> **What to produce**: Output all records below verbatim.

- - - - - - -

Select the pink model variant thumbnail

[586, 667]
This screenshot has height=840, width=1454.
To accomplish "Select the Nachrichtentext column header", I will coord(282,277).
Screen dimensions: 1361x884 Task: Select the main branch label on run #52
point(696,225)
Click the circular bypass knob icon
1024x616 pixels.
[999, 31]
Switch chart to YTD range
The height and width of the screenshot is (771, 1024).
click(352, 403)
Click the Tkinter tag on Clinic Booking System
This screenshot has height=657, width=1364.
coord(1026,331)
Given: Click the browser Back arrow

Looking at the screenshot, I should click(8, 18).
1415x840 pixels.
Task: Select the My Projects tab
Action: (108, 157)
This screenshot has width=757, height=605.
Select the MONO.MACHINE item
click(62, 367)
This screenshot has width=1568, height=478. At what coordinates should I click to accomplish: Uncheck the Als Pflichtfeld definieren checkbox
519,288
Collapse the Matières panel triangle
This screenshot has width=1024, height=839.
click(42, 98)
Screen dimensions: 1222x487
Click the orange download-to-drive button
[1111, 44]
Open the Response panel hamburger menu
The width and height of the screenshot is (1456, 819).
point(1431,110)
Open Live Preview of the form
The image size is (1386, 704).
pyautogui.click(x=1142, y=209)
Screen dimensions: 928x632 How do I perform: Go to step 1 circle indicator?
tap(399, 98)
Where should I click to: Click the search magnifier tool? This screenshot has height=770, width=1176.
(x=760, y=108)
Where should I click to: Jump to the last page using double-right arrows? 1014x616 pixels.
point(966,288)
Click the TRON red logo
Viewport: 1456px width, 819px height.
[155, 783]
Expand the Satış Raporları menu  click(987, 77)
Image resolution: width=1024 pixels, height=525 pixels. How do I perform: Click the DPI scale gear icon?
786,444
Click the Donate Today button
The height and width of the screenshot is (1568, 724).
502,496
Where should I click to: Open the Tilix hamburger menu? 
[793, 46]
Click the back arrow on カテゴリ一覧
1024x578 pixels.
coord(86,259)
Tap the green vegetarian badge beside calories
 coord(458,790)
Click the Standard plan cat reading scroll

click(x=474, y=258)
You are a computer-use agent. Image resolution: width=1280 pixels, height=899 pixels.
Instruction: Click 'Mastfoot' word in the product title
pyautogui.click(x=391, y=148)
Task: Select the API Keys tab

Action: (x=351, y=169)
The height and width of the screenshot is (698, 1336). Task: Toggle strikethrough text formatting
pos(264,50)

- - - - - - -

> **Response to this task**:
Select the pink model variant thumbnail

[586, 667]
This screenshot has height=840, width=1454.
To accomplish "Select the Nachrichtentext column header", I will coord(282,277).
Screen dimensions: 1361x884 Task: Select the main branch label on run #52
point(696,225)
Click the circular bypass knob icon
1024x616 pixels.
[999, 31]
Switch chart to YTD range
The height and width of the screenshot is (771, 1024).
click(352, 403)
Click the Tkinter tag on Clinic Booking System
This screenshot has height=657, width=1364.
coord(1026,331)
Given: Click the browser Back arrow

Looking at the screenshot, I should click(8, 18).
1415x840 pixels.
Task: Select the My Projects tab
Action: (108, 157)
This screenshot has width=757, height=605.
Select the MONO.MACHINE item
click(62, 367)
This screenshot has width=1568, height=478. At what coordinates should I click to accomplish: Uncheck the Als Pflichtfeld definieren checkbox
519,288
Collapse the Matières panel triangle
This screenshot has width=1024, height=839.
click(42, 98)
Screen dimensions: 1222x487
Click the orange download-to-drive button
[1111, 44]
Open the Response panel hamburger menu
The width and height of the screenshot is (1456, 819).
point(1431,110)
Open Live Preview of the form
The image size is (1386, 704).
pyautogui.click(x=1142, y=209)
Screen dimensions: 928x632 How do I perform: Go to step 1 circle indicator?
tap(399, 98)
Where should I click to: Click the search magnifier tool? This screenshot has height=770, width=1176.
(x=760, y=108)
Where should I click to: Jump to the last page using double-right arrows? 1014x616 pixels.
point(966,288)
Click the TRON red logo
Viewport: 1456px width, 819px height.
[155, 783]
Expand the Satış Raporları menu  click(987, 77)
Image resolution: width=1024 pixels, height=525 pixels. How do I perform: Click the DPI scale gear icon?
786,444
Click the Donate Today button
The height and width of the screenshot is (1568, 724).
502,496
Where should I click to: Open the Tilix hamburger menu? 
[793, 46]
Click the back arrow on カテゴリ一覧
1024x578 pixels.
coord(86,259)
Tap the green vegetarian badge beside calories
 coord(458,790)
Click the Standard plan cat reading scroll

click(x=474, y=258)
You are a computer-use agent. Image resolution: width=1280 pixels, height=899 pixels.
Instruction: Click 'Mastfoot' word in the product title
pyautogui.click(x=391, y=148)
Task: Select the API Keys tab

Action: (x=351, y=169)
The height and width of the screenshot is (698, 1336). Task: Toggle strikethrough text formatting
pos(264,50)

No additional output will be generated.